With the Restoration, more rural matters had to be settled in the Manor of Brassington, where in 1663 a Court Leet fixed penalties for infringing local bye-laws – from fines of 4d for recovering a strayed animal from the pinfold, to 12d for washing any ‘noysome or filthy thinge’ at a well, or 20s for taking in anyone without putting up security to the town.

Such fines can be measured against the 5d a day earned by a lead miner in the 1720s, or his wife’s 3d for washing ore, as recorded by writer Daniel Defoe. Awed by their arduous lifestyle, he described in detail the cave which was home to a miner, his wife and five children.

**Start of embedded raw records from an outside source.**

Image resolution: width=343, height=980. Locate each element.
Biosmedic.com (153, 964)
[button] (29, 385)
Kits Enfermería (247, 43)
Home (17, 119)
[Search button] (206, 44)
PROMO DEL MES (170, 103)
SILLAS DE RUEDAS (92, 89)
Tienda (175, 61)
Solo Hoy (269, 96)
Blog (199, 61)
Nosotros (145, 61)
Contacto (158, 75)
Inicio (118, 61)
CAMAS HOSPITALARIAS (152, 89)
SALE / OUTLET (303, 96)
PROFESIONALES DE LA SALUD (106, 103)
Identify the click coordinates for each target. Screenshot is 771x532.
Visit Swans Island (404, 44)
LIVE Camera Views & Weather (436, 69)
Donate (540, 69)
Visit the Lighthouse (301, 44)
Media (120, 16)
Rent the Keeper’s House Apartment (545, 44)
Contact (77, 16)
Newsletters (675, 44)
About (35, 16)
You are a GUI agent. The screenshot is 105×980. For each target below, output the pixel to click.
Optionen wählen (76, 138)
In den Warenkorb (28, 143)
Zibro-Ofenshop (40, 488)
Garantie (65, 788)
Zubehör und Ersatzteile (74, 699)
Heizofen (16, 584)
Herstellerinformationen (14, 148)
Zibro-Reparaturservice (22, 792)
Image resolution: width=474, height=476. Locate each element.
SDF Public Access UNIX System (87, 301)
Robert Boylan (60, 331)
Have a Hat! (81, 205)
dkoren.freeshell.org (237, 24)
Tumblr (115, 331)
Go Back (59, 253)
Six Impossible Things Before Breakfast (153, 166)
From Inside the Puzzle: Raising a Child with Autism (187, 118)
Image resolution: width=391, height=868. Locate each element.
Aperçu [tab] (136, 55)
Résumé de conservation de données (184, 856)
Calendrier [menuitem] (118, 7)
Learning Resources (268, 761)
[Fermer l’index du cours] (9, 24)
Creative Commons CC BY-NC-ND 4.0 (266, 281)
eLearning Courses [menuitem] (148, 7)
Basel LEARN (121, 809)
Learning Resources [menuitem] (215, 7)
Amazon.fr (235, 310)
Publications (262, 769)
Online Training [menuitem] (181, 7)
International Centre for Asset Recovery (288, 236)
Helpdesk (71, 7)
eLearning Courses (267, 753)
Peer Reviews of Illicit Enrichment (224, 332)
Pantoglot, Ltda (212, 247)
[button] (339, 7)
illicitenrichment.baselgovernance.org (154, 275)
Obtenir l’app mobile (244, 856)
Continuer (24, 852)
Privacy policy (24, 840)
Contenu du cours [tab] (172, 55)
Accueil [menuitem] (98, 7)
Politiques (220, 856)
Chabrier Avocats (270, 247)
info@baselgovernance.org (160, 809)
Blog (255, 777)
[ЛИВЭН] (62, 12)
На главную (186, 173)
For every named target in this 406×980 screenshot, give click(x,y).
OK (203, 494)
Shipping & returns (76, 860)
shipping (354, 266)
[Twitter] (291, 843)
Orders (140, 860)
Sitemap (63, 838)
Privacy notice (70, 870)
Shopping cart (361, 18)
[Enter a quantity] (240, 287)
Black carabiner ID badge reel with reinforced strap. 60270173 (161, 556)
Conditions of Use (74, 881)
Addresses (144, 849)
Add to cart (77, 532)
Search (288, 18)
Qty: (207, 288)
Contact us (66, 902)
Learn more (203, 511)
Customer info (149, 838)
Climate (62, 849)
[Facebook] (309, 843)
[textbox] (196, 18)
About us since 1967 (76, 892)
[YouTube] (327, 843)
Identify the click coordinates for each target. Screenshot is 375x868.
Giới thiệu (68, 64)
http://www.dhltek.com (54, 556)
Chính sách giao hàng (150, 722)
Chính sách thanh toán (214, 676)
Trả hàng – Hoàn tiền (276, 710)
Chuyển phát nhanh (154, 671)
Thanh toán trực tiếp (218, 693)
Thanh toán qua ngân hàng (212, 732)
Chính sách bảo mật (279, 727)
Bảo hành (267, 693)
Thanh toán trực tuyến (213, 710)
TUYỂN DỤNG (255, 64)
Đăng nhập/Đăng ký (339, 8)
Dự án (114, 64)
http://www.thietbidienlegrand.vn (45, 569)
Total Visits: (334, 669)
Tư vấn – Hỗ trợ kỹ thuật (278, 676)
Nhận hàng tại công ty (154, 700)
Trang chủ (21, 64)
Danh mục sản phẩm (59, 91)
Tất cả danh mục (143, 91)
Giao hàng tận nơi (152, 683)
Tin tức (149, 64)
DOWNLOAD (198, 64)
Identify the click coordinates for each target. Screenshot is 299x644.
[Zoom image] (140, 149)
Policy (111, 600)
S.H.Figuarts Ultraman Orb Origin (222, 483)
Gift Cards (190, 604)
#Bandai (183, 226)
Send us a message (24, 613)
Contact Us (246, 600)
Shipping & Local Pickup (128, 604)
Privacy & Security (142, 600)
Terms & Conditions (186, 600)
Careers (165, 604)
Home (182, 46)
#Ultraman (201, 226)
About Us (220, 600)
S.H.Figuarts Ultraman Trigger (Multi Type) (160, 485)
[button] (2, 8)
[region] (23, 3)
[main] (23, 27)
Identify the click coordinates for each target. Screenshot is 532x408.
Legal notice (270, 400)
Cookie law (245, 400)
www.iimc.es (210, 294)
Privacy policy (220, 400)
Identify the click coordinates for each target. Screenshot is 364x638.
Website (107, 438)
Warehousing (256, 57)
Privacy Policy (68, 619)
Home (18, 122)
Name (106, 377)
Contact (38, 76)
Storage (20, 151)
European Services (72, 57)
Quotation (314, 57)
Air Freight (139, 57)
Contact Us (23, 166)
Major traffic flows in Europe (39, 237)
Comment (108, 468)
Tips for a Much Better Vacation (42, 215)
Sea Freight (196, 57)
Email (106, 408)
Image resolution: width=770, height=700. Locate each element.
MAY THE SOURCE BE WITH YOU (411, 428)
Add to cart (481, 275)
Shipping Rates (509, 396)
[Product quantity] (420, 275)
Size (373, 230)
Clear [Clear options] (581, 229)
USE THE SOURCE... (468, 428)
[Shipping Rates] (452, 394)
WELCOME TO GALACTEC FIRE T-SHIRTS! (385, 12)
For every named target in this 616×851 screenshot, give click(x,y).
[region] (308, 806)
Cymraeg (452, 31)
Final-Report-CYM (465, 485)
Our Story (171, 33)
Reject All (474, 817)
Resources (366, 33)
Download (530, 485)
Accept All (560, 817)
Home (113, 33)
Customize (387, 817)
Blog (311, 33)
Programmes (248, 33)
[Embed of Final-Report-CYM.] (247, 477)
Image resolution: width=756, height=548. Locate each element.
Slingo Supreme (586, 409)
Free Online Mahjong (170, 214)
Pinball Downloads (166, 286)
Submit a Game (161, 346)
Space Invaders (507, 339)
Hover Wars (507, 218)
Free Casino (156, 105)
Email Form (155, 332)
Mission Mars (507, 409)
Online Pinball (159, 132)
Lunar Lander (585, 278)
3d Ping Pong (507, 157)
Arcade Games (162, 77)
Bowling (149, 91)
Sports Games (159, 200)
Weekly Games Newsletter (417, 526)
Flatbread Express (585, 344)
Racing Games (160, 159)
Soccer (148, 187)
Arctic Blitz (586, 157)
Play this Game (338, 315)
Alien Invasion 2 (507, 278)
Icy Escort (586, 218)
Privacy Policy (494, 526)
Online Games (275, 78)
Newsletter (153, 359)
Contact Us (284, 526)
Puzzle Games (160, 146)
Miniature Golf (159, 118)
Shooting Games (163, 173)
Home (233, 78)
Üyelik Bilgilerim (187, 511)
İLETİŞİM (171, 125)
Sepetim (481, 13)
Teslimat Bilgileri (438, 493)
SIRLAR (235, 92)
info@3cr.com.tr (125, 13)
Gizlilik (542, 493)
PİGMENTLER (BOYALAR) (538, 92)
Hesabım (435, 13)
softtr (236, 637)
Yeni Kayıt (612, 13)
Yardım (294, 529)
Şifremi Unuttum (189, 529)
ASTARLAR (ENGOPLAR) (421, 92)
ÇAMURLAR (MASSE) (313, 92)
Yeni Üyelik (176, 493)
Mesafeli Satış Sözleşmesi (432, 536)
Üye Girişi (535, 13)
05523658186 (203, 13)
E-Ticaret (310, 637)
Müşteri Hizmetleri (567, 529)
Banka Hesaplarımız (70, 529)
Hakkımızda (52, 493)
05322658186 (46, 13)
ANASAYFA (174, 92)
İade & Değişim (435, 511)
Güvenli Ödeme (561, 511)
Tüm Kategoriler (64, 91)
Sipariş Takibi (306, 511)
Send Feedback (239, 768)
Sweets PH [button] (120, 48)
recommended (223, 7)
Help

However, many eighteenth-century miners owned their workings and built stone cottages in the village, while those who struck really lucky had a larger house to show for it. Wealth brought by the industry’s heyday enabled some to bequeath charities, providing money for the needy, or to educate poor children. Young children, the disabled and the aged were among the 74 parishioners helped in 1803 when the Poor Rate realised £347.14s.7d. Between 1820/50 paupers were employed at the workhouse, the House of Industry on Town Street, now Tudor House.

Ale for the poor house

Numerous nineteenth-century accounts have come from the Miners’ Arms pub where the Barmote Courts were held and where the lead miners carried out most of their financial transactions. The entrepreneurial landlord opened 24 hours a day but not just to sell ale; he provided cash loans, set up credit and bartered everything from an exchange of services to farm produce. The account of Thomas Toplis, churchwarden, lists ale to his son, to the vicar, to the bell ringers on Christmas Day 1815, and to five shillings worth for the Poor House. We find that Mr. Charlton, the Poor House overseer, had a loan of £10, his servant had £6, there was a fireplace at £11 and a supply of books. Eventually the account was reduced when the innkeeper took a stack of hay and a cart rope! One William Greatorex of Wirksworth squared his account by making a round stool for the inn.

The Miners’ Arms is still in business, but the population of Brassington is back to around six hundred as it was two centuries ago, after peaking at eight hundred in 1870. Some families are traceable to the fourteenth century, and the local books provide an ideal start to family tree work.